Nmap Development mailing list archives

Re: [nmap-svn] r12219 - nmap-exp/david/ncat-allowdeny/test


From: Fyodor <fyodor () insecure org>
Date: Sat, 21 Feb 2009 02:06:06 -0800

On Fri, Feb 20, 2009 at 09:24:40PM -0700, David Fifield wrote:
On Fri, Feb 20, 2009 at 02:38:29PM -0800, Fyodor wrote:
On Fri, Feb 20, 2009 at 09:01:00AM -0800, commit-mailer () insecure org wrote:
The specifications "1", "1.2", and "1.2.3" are interpreted as 0.0.0.1,
1.0.0.2, and 1.2.0.3 respectively.
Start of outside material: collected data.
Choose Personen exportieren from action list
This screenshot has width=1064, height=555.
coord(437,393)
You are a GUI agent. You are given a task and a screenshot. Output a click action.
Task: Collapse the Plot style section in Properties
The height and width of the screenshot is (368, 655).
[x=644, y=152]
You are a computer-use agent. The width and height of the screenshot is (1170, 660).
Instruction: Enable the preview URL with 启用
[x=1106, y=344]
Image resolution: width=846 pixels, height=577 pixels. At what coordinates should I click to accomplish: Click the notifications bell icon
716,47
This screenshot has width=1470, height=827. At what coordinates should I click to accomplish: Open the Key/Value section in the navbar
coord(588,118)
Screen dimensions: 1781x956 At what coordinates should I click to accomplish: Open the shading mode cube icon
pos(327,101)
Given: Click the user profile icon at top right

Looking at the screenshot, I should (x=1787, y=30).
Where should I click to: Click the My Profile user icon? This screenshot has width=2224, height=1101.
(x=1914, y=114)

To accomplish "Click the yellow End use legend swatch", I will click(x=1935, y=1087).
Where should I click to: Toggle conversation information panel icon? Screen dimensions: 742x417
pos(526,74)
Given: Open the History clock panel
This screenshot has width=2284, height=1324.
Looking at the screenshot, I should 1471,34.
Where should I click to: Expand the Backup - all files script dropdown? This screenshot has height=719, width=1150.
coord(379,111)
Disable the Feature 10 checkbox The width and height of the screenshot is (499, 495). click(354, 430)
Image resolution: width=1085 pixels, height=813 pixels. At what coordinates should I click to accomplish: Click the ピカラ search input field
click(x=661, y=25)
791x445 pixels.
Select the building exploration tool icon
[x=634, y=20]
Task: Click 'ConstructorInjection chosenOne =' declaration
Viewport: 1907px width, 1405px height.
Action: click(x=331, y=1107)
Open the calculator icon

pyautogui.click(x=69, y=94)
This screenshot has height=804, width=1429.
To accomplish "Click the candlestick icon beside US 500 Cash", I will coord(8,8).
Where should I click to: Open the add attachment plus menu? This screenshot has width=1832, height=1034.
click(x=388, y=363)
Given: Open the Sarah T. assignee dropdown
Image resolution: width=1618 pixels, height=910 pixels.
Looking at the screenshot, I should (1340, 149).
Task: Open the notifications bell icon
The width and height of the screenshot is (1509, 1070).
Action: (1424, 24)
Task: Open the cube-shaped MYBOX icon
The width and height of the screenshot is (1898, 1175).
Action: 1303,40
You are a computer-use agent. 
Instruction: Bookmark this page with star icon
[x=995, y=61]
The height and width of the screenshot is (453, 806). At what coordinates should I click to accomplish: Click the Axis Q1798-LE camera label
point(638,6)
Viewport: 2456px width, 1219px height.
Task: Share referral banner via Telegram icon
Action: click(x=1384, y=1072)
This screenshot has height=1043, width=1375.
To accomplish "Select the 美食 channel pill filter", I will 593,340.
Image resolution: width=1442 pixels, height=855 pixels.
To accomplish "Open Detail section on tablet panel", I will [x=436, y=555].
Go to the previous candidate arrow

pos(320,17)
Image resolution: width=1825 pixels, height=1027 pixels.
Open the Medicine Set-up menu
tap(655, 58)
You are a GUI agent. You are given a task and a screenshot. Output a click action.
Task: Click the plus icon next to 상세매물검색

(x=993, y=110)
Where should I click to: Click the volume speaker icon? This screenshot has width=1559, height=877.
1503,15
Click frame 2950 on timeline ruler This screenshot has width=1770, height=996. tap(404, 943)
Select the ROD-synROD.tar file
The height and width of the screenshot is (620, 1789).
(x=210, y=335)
That's surprising, but it's how ping
and my web browser interpret the addresses, so Ncat should do the same.

Interestingly, iptables allows those too, but interprets them
differently.  Iptables treats "1.2" as "1.2.0.0".  My ping treats it
as 1.0.0.2, like yours.  I can actually see the IPTables notation as
being a bit useful when you're specifying CIDR masks.  So you could
--allow 192.168/16 or 10/8.  I haven't thought of a use yet for the
"1.2 == 1.0.0.2" behavior.  I guess it could get points for
compatability with some other programs such as ping.  And I guess
points for "already working that way".

Anyway, it is a minor detail.  Though I think my favorite of the
approaches would be the error message approach or the iptables one.